“For humans, instincts are far more powerful than logic, facts and reason. Instincts include greed by those in power and the reproduction instinct of us pawns living under their growth-based pyramid scheme.” Brishen Hoff
This afternoon I committed an act of spontaneous futility. Upon hearing the news that in a nation suffering from the highest population growth rate in the G8 group, and despite the surplus of children needing adoption, a woman in my immediate social cirlce gave birth to a Canadian consumer, I spent the morning in a funk. Then as I passed a used clothing store, an idea flashed. I would find something in black, buy it, and make an armband. I bought the cheapest black tee shirt that I could select, then before a puzzled proprietor, used her scissors to cut off the left sleeve, and slide it up my arm. This action had the desired effect. It prompted her, and several others in the village to ask why I was wearing it. I told them that I was in mourning, and no, it wasn’t because Canada lost a gold medal hockey game to our sibling rivals, the Americans. It was because this woman I speak of did the unspeakable and added a human ecological footprint when nature is already burdened with far too many of them, some 216,000 born each and every day.
Why did this particular example of global self-indulgence affect me so much? Because for me more than any other planned pregnancy, hers underscored the failure of (allegedly) the most intelligent species to defeat or countermand instinct, as well as my phenomenal arrogance that I or anyone else like me could change that.

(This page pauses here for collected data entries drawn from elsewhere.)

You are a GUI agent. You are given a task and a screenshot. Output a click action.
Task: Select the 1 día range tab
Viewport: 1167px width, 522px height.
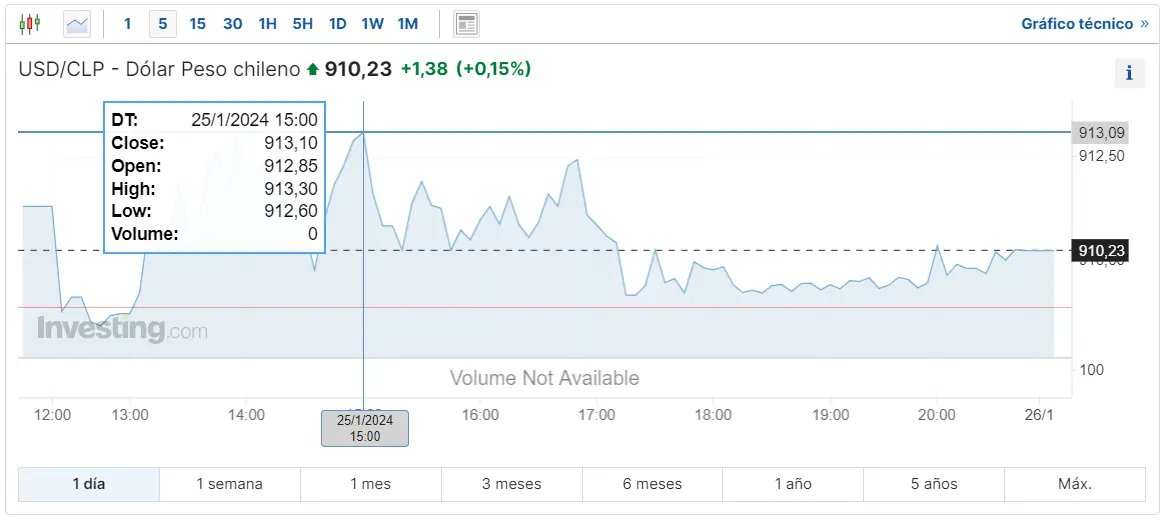point(89,484)
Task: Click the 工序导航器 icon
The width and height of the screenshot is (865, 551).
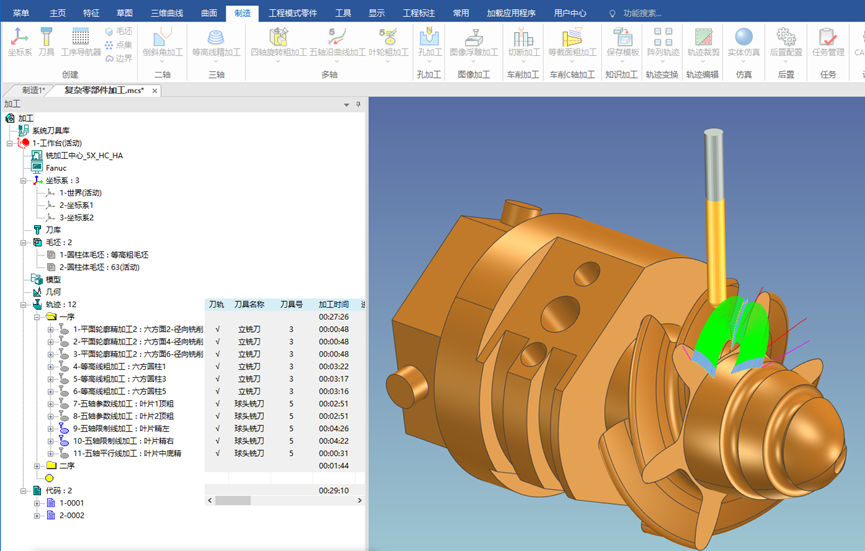Action: tap(81, 42)
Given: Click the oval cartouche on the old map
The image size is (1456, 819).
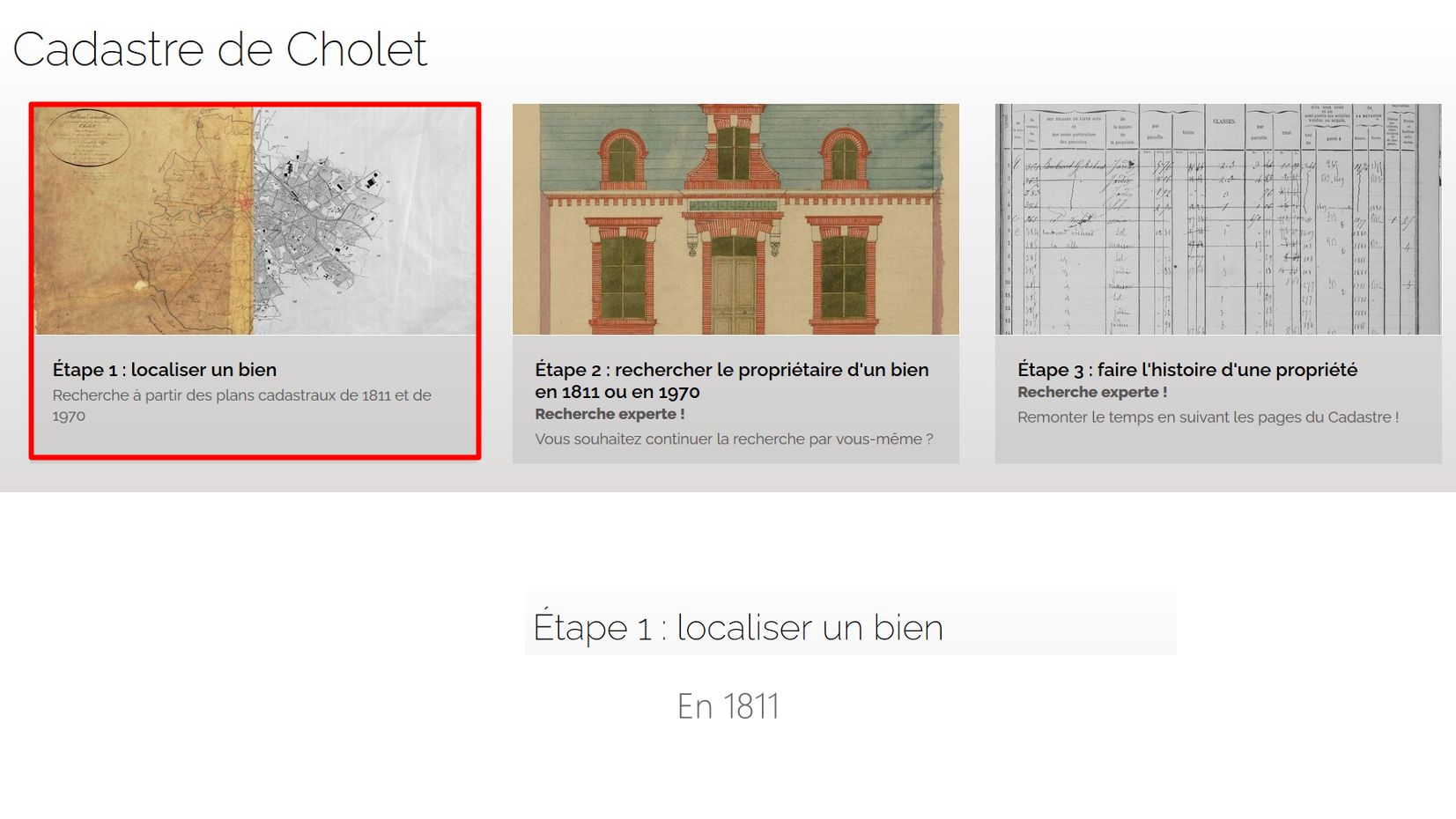Looking at the screenshot, I should point(87,137).
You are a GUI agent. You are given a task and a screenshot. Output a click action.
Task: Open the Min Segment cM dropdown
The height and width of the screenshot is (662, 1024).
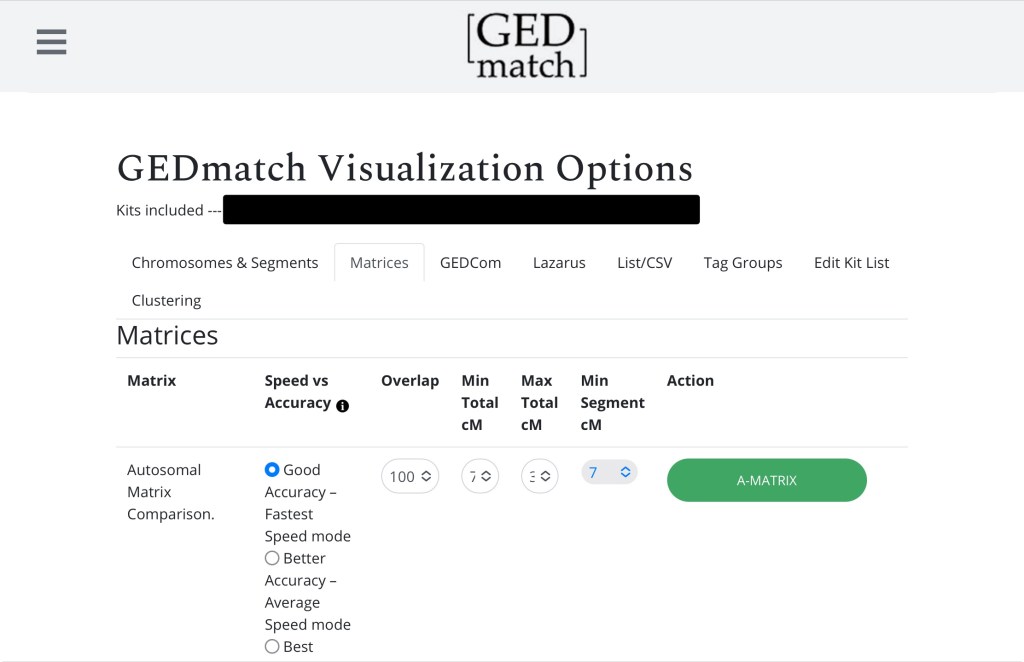[609, 472]
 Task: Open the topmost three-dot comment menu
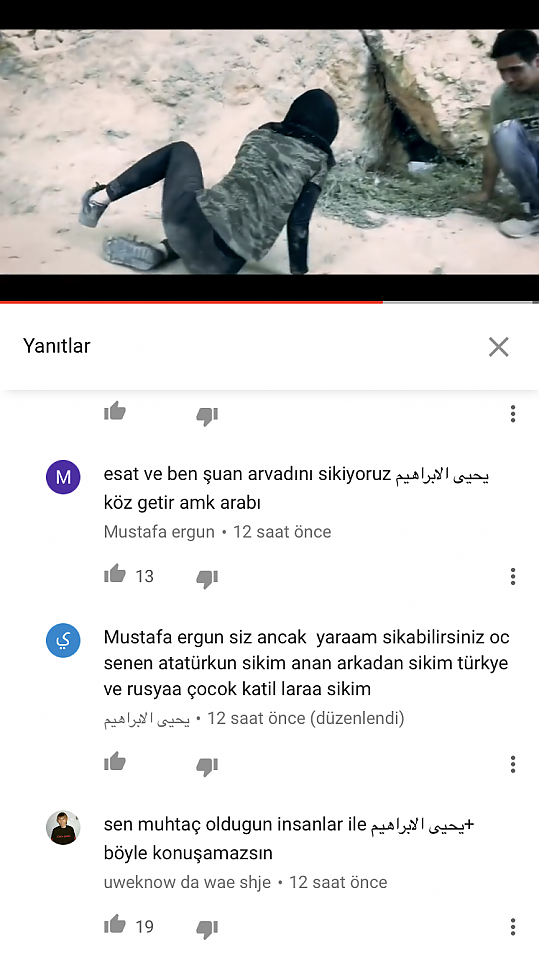(513, 414)
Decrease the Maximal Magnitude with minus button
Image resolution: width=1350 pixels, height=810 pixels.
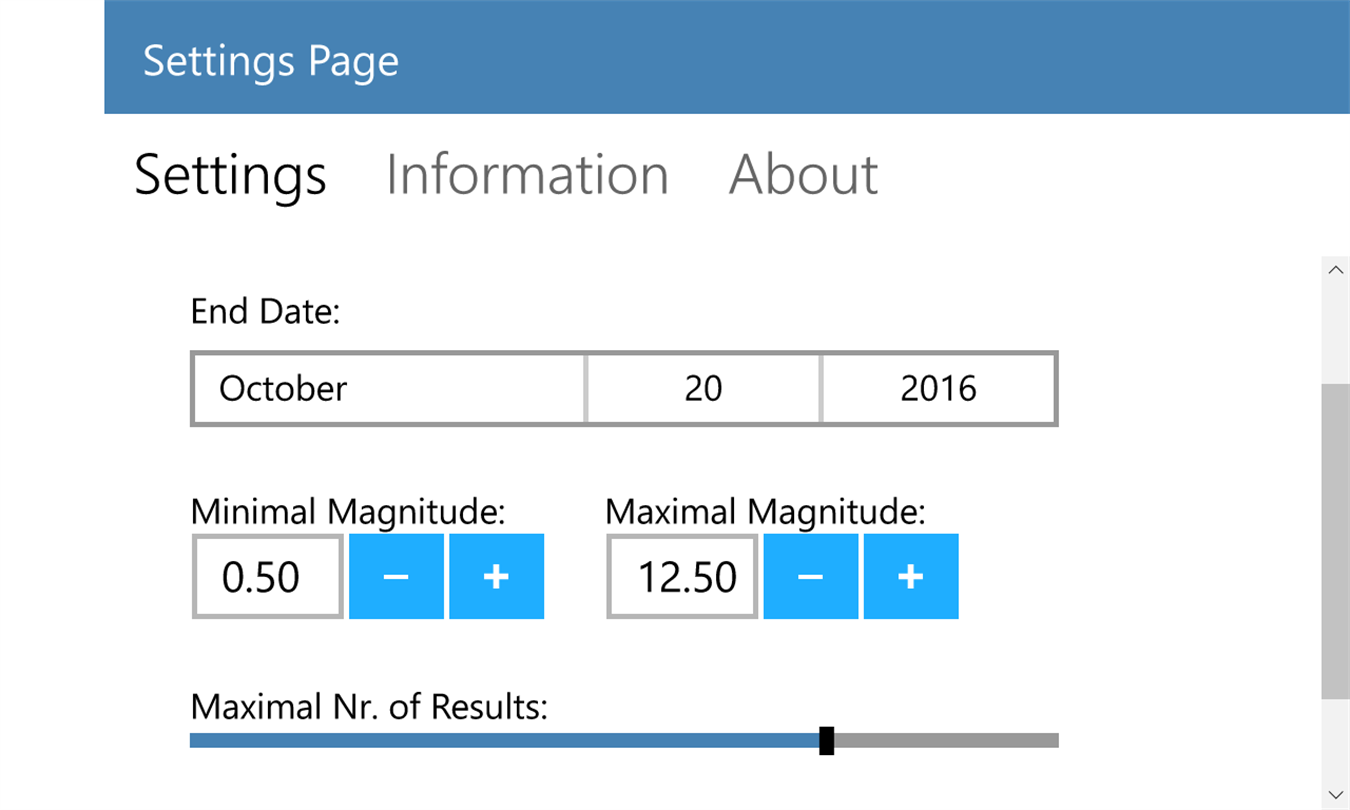[x=810, y=576]
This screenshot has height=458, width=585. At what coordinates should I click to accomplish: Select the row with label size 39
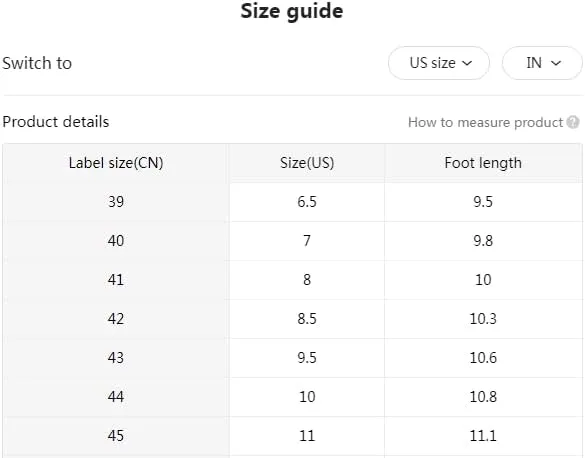pos(292,202)
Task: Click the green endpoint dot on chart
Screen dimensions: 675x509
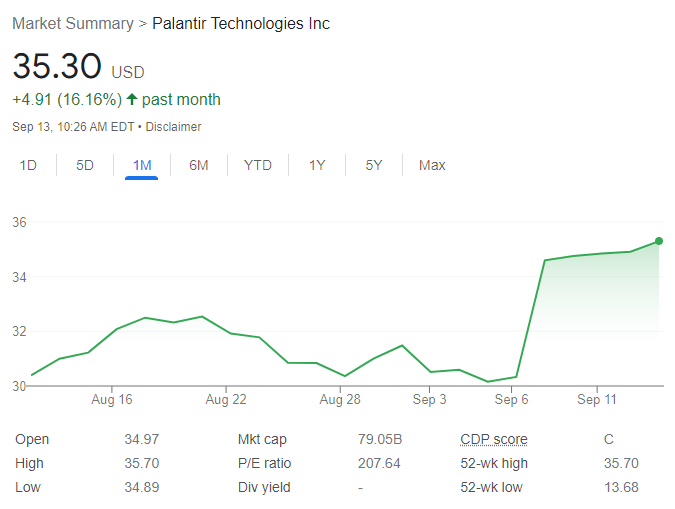Action: click(x=658, y=241)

Years of proselytizing had failed to persuade even of one the three people I feel closest to use her formidable intelligence and rationality to resist a primitive calling to reproduce herself. Despite her advanced education she proved to be yet another robotic replicator. She just had to have a child with the same pair of ears or eyes as she did. So how could I expect a different result or response from others? Even the most powerful religions have not mounted a frontal assault on human nature—on the contrary, they have accommodated to it and exploited it by channelling it more than suppressing it. Brishen Hoff was right. After fighting the good fight against growth, exhausted and dispirited, he had this to say:
“The same way that Julian Simon is guilty of hubris by saying that humans are smart enough to solve any problem through technology, many of us in the Neo-Malthusian movement are guilty of hubris by saying that unlike other animals, humans are smart enough to limit their numbers by limiting reproduction instead of waiting for nature to intervene brutally. I have come to the unfortunate realization that our numbers will be culled by nature. Therefore, I will put most of my effort from now on ensuring that I am not one of those who is culled.”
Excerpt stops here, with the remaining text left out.